Closed ericberman closed 5 years ago

ericberman commented 5 years ago

Makes it easier to preserve context/state if you're adding/editing multiple flights at once.

Note that flight query could be tricky, since you could edit a flight that doesn't match the query...

KayRJay commented 5 years ago

It may be appropriate to preserve search context under some scenarios, but probably not in others. However, preserving the sort order and page position would always be useful after finishing an edit.

Permitting navigating to the "next" or "previous" flight after making edits is a case where not preserving context is the most natural and useful thing to do. "Next" and "previous" will most likely be thought of as “next flight in time/date”, not “next in the search result set". This common scenario occurs where there is a need to edit a few, recently entered flights where data entry was garbled.

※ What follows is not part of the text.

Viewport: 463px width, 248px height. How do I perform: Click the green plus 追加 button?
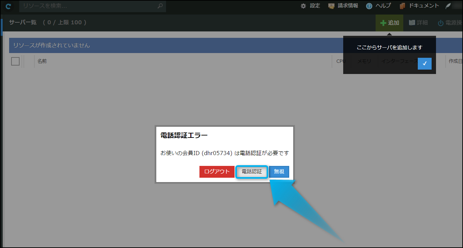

Typically, if a user enters several flights over recent days, it may occur that a few (2-3?) flights need to be edited due to data entry errors. In this case, the user would most likely have opened a flight for editing with a single click on a flight from the logbook list, rather than by searching. With a clear UI on the Edit page, the user would not be confused about which flight he was about to edit.

In a different scenario, where perhaps multiple flights need to be edited, the user might find those flights with a search, review them and conclude that a bulk edit would be the preferable thing to do. In that case, where the user has a late realization about a set of flights, preserving context might be useful, perhaps to refine the search. However, most likely some sort of bulk update (perhaps via export, edit in Excel, import) is the most efficient way to do the editing.

ericberman commented 5 years ago

All of those comments are why issue #322 is open; (almost) completely separate issue.

ericberman commented 5 years ago

All of those comments are why issue #322 is open; (almost) completely separate issue.